今週のお題「美容室でする話」より
大学生の時、髪は隣人の女性に切ってもらっていました。
その人は、美容師になるための専門学校に通っていたわけでもなく、人の髪を切ることが好きだとかそういうわけではないのです。ただ、美容室という空間そのものに強い嫌悪感を抱いていて、髪が肩まで伸びるたびに、その伸び切った髪を、いつものように自分の手で切るのです。
美容師の手による散髪には、シャワーやドライヤーが使われますよね。散髪全体に一定の流れはあるものの、その所作は常に流動的で、目まぐるしく変わっていく。手際よく動く手元は軽やかで、舞うように髪を切り揃えていきます。美容師にとってほとんどの場合、その髪は初めて触れるものです。その人に似合う形を、その場で探りながら整えていく即興性のようなものがあるのだと私は考えます。
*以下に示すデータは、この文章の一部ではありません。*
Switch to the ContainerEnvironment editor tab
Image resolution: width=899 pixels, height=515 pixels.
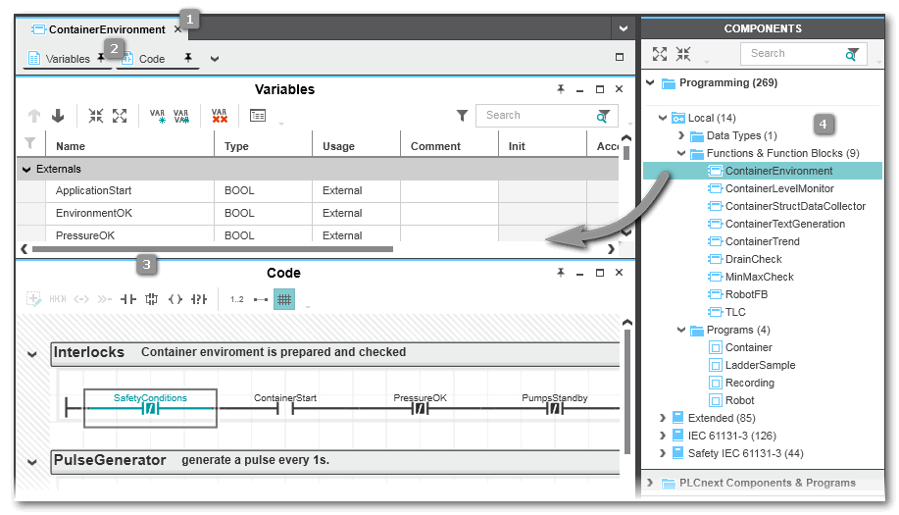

けれど、彼女が行うただ一本のはさみだけで進めていく散髪には、別の種類の美しさがありました。十分に手入れされていない髪であっても、毛髪の一本に至るまですべてを把握しているかのようでした。細やかな手のタッチから生まれるその静かで洗練された動きは、散髪よりも順序立てられた儀式に近いものでした。どこか神聖なものさえ感じ取れたのです。